#### [Stored data]
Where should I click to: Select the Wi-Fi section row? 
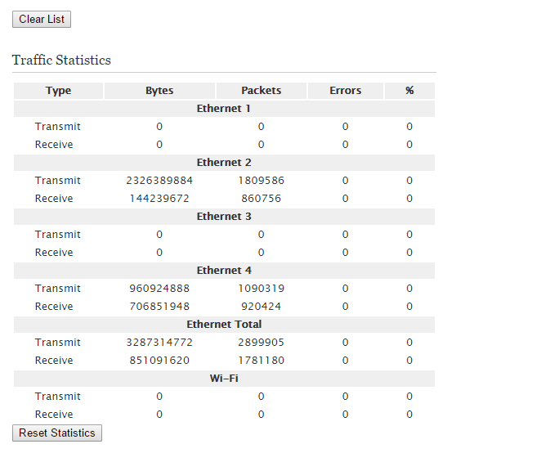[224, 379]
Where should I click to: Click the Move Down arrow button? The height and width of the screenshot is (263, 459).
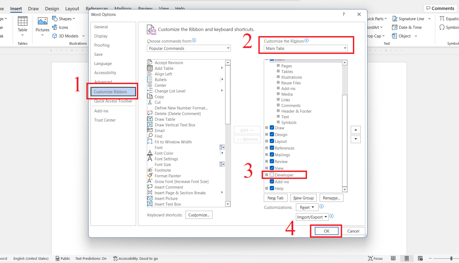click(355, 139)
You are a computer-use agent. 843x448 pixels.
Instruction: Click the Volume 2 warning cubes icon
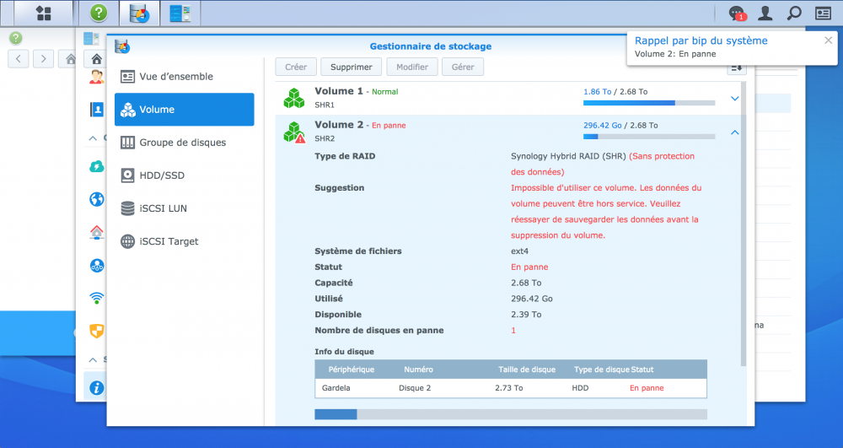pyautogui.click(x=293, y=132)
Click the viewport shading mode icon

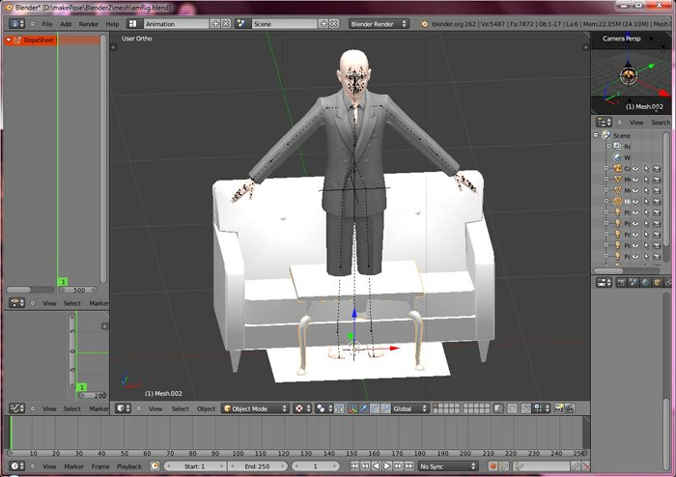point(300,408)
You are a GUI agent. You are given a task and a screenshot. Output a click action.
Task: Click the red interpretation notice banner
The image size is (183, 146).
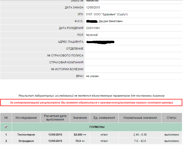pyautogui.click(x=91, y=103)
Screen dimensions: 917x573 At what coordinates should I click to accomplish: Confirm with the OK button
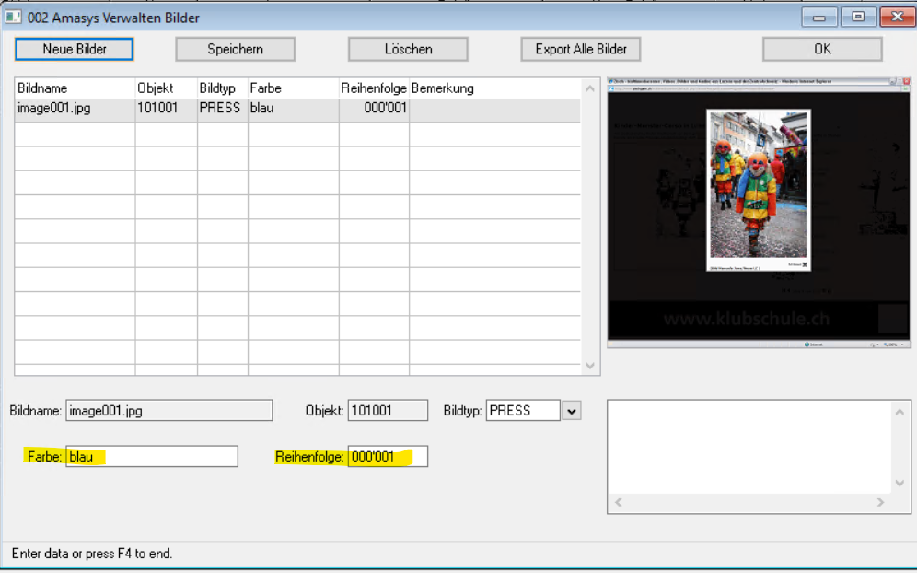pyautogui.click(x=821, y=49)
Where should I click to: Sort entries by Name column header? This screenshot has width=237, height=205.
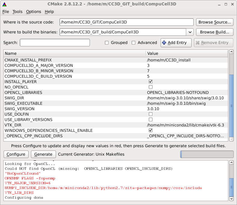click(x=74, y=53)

#### [Work request]
Output all the entries above verbatim, please. No images.

#### [Answer to this exercise]
Where should I click to: Select the Wi-Fi section row? 
[224, 379]
Where should I click to: Click the Move Down arrow button? The height and width of the screenshot is (263, 459).
click(355, 139)
You are a computer-use agent. 843x448 pixels.
Instruction: Click the Volume 2 warning cubes icon
pyautogui.click(x=293, y=132)
Click the viewport shading mode icon

point(300,408)
You are a GUI agent. You are given a task and a screenshot. Output a click action.
Task: Click the red interpretation notice banner
The image size is (183, 146).
pyautogui.click(x=91, y=103)
Screen dimensions: 917x573 At what coordinates should I click to accomplish: Confirm with the OK button
pyautogui.click(x=821, y=49)
Where should I click to: Sort entries by Name column header? This screenshot has width=237, height=205.
click(x=74, y=53)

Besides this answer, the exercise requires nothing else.